Brian Roche has made a significant impact as the Public Service Commissioner since being lured out of retirement last year by the then Public Services Minister, Nicola Willis.

Roche has been in the headlines recently as the public face of the Public Service Commission (PSC) negotiating with striking teachers and health unions – the first time in at least two decades that delegated negotiating authority hasn’t stayed with health and education agency heads.

His negotiating approach has included using social media to disseminate his messaging, a new approach for someone in his position, which pushes the boundaries of politicisation for the most senior member of New Zealand’s neutral public service.

Roche does not doubt that he is in the right: “The commissioner is doing the job that the commissioner is required to do, and that is to lead.”

The Prime Minister, Christopher Luxon, has publicly backed those decisions.

Others fear that Roche has “misread this moment” on industrial issues, risking his ability to foster the more collegial, innovative, and risk-taking culture he has said he wants in the public sector.

Given this current public profile, Roche may seem an unusual, even polarising candidate for the inaugural BusinessDesk CEO Index in the public sector category.

However, he embodies the index's aim to encompass the entire political economy in the same way that BusinessDesk does.

Nothing professionally to prove 

Roche doesn’t have to be doing this. At 69, it was a big personal decision for him to come out of retirement, he says.

He has worked in both the private and public sectors, as CEO of NZ Post, senior partner at PwC, and chair of the Cyclone Gabrielle Recovery taskforce, among many other roles.  

His reputation is that of a bipartisan “Mr Fix-it” for knotty government problems, albeit with no such record of high-profile tasks likely to be completely unblemished. The Scott Base rebuild blowout occurred on his watch as chair at Antarctica NZ.

However, he has nothing professionally to prove by agreeing to lead the NZ public service at this stage of his career.

“For me to do it, I had to believe that the role was (a) important to New Zealand and (b) that the role was achievable,” he says. “The ability to be involved and lead the reinvention of the public sector operating model, I found really compelling.”

Because ministers twisted his arm to do it, he also had enough leverage to insist that he would continue only if he were able to run his own race.

The big challenge

Roche’s shortlisting for the inaugural BusinessDesk CEO Index reflects the much broader changes he is driving at the PSC.

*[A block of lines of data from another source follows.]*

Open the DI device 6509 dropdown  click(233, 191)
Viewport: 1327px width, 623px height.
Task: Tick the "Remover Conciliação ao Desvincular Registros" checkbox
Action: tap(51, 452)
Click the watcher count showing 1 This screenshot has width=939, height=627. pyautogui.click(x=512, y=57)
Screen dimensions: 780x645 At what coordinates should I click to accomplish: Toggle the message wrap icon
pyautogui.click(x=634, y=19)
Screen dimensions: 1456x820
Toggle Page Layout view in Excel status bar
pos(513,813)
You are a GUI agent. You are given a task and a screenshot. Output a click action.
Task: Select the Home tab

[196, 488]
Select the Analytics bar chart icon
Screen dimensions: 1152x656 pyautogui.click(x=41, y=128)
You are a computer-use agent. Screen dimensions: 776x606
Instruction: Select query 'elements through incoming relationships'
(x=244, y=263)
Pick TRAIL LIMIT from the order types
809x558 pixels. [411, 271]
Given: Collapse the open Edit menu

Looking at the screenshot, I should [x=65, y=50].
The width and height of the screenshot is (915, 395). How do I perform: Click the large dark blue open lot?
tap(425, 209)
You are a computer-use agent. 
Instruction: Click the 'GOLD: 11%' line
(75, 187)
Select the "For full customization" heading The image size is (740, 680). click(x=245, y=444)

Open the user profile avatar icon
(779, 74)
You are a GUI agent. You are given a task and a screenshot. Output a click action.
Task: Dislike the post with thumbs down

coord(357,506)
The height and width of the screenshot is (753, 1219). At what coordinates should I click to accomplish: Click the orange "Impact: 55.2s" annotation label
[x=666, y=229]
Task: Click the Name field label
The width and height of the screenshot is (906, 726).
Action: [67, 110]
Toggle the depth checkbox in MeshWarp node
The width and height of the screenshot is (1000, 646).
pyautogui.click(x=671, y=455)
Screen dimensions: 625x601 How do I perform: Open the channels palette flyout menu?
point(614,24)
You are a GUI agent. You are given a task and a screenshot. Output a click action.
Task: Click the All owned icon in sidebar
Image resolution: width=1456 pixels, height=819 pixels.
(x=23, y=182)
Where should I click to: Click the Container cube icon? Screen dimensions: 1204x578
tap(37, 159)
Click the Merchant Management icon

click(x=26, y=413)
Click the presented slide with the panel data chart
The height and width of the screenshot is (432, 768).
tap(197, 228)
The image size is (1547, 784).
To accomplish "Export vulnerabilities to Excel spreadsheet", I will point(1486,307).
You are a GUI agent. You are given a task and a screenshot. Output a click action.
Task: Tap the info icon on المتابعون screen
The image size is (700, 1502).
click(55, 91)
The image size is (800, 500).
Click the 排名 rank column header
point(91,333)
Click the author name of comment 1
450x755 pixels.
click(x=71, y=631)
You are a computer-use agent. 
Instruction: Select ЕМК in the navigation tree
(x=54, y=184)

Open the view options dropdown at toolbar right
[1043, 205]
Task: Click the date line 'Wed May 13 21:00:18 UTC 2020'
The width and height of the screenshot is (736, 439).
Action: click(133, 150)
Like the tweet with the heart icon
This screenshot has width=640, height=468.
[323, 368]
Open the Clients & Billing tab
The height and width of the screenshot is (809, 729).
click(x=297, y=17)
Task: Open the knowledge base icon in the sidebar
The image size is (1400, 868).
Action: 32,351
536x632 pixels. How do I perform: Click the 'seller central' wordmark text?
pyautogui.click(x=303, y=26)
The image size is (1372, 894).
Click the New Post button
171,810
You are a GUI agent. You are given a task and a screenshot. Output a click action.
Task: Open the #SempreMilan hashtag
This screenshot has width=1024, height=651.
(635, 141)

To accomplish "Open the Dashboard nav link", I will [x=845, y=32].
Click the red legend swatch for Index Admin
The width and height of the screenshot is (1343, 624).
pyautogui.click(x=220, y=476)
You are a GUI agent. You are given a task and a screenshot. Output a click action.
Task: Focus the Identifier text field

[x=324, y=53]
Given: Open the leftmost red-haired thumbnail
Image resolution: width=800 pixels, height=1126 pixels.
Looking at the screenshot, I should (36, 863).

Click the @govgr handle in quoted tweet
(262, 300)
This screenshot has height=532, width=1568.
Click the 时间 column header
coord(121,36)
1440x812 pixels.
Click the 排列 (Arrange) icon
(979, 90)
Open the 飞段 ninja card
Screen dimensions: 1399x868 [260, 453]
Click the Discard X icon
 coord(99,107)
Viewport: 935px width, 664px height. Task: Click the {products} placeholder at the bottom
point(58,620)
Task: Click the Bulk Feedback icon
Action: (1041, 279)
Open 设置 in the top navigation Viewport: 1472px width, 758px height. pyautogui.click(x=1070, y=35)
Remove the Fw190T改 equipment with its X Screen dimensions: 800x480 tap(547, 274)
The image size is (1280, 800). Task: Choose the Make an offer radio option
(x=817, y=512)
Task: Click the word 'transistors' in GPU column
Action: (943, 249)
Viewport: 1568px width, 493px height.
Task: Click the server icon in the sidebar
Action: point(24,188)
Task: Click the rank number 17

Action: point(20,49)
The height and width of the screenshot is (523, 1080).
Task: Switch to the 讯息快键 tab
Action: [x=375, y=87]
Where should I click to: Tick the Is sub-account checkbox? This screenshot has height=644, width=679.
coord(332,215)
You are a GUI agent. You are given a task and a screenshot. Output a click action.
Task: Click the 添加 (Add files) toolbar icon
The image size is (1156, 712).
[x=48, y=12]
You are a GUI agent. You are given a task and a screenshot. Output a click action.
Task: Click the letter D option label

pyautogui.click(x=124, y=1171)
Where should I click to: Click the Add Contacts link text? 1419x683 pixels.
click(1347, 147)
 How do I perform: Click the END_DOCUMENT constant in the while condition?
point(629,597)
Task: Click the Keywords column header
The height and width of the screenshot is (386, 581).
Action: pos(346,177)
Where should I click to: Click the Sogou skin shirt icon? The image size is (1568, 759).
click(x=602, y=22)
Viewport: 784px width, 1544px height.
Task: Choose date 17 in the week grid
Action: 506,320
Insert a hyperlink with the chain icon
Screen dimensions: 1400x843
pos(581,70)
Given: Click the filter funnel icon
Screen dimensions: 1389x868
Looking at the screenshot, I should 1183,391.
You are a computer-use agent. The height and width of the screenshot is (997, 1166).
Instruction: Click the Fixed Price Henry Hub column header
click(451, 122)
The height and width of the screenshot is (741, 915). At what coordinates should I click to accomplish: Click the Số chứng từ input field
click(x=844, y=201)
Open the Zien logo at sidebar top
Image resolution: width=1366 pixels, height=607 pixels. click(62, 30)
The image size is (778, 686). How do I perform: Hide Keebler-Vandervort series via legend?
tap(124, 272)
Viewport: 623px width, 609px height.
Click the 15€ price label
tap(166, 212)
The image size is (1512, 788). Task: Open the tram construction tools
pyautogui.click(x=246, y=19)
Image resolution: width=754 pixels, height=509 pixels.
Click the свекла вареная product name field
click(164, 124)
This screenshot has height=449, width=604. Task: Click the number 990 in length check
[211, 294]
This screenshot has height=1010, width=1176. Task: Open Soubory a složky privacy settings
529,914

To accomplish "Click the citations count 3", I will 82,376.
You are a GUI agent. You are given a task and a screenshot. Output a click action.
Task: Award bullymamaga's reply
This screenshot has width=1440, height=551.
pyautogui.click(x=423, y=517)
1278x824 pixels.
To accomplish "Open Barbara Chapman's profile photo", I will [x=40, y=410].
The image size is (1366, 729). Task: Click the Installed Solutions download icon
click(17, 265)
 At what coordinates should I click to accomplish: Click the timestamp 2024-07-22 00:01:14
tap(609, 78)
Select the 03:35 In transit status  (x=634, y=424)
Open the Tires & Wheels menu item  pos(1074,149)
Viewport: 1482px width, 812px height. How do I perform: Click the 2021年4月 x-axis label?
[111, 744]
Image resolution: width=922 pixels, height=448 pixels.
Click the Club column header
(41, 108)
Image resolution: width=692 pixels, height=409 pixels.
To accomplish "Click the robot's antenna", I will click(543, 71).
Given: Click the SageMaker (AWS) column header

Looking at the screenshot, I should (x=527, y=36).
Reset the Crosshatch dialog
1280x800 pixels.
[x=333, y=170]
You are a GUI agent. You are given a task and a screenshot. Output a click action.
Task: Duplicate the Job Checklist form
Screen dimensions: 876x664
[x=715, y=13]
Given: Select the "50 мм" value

“He’s doing all the right things but has got quite a long way to go to execute; but he’s on track to getting great outcomes,” says BusinessDesk's independent panel of judges.

One close observer describes Roche’s job to modernise and reform the public service like this: “Countries all over the world are becoming unable to fund public services. This is about preparing the public sector to be a third of what it has been and a lot smarter.”

Roche would not accept such downsizing as the target. He views the job as creating the best climate for a collective effort to establish a world-class civil service, and that will not come from his own efforts or vision.

“We’re not going to be able to cost-cut our way out of our challenges,” Roche said in one interview with BusinessDesk. “We actually have to innovate and focus on what we do and how we do it.”

Experimenting

He aspires to a civil service that offers a great career, utilises technology effectively, and where decisions are made and carried out collectively.

Roche says he is about understanding what others can bring to a problem, how best to empower them, and creating a culture not only where people believe they can do their best work, but where they aspire to make their careers.

He aims to leverage his extensive experience in both the public and private sectors to experiment and contribute to creating a modern and efficient public service informed by the latest thinking on organisational design, culture, and theory.

Roche also sees a huge role for artificial intelligence, leveraging the best data and technology to reinvent public service and reflect and lead a more contemporary, digital world. He also wants the public service to be much more focused on the people it serves, to be genuinely customer-focused.

A privilege, not a burden

Having been parachuted into numerous problem-solving roles, Roche’s resilience appears to be founded on the fact that he doesn’t tend to see things in terms of drama and crisis.

Instead, he has his own way of working through complex problems and challenges, a task he says he regards as a privilege, not a burden.

Roche is an avid news consumer, so when he has downtime, he reads for enjoyment, confessing a taste for whatever is new from Jo Nesbø. “I’m a very vanilla reader. I read for enjoyment, for escapism, not for learning.”  

 And when it comes to sliding doors, the man who has slid through more than a few already says, “I’ve done what I’ve wanted to do. I’ve never looked over the fence and thought, ‘I wish I was doing something different.”

Brian Roche is a finalist in the public sector category of the inaugural BusinessDesk CEO Index. The category winner will be announced on Nov 18. BusinessDesk will publish report on the overall winner on Nov 19.